Chair MiDA
- Incumbent
- Assumed office March 2017
- President: Nana Akuffo-Addo

Personal details
- Born: Ghana
- Education: University of Ghana
- Occupation: Academic
- Profession: Zoologist

= Yaa Ntiamoah Badu =

Ghanaian zoologist and environmental specialist

Yaa Ntiamoa-Baidu is a Ghanaian zoologist, environmental specialist, academic and management expert. In March 2017, she was appointed the Chair of the Board of Millennium Development Authority of Ghana. She served as a Pro Vice Chancellor of the University of Ghana until her retirement in 2011. She is a member of the New Patriotic Party of Ghana.

== Biography ==
Yaa Ntiamoa-Badiu studied at St. Monica's Senior High School for the O-level, then at Konongo Odumase Senior High School for the A-level. She studied at the University of Ghana, where she received a first class degree in Zoology in 1975, then a PhD at the University of Edinburgh in 1980. She was a lecturer in the Department of Zoology of the University of Ghana, in 1985, then an associate professor in 1995. In 2003, she was appointed as a full professor.

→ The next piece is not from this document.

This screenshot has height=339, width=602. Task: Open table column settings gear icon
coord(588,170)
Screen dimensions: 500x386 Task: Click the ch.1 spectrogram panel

She was appointed to the university's management committee as the Pro-vice-chancellor for Research, Innovation and Development. While at the university, she was the director for the Centre for African Wetlands and the University of Ghana Carnegie Next Generation Of Academics in Africa. She served with Kwesi Yankah, who was the Pro-Vice Chancellor for Academic and Students Affairs. She served in the position until July 2011 when she retired from the university and was replaced by Prof. John Gyapong. In 2005, Yaa Ntiamoa-Baidu was inducted along with four other professors of various academic disciplines as fellows of the Ghana Academy of Arts and Sciences.

==Chair of MiDA Board==
In March 2017, President Nana Akufo-Addo appointed her to chair the fourteen member board of the Millennium Development Authority. She was sworn in together with the other members of the board on 13 March 2017 at The Flagstaff House. The president charged her with directing the activities of the board to ensure that the very purpose of the Second Compact agreement between the Government of Ghana and the Millennium Challenge Corporation of the United States are achieved and on time. Her principal aim is to judiciously use the 498.2 million dollar investment from the Millennium Challenge Corporation to improve electricity generation and supply to individuals and companies. The agreement has a five-year time frame within which all aspects of the agreement must be fulfilled.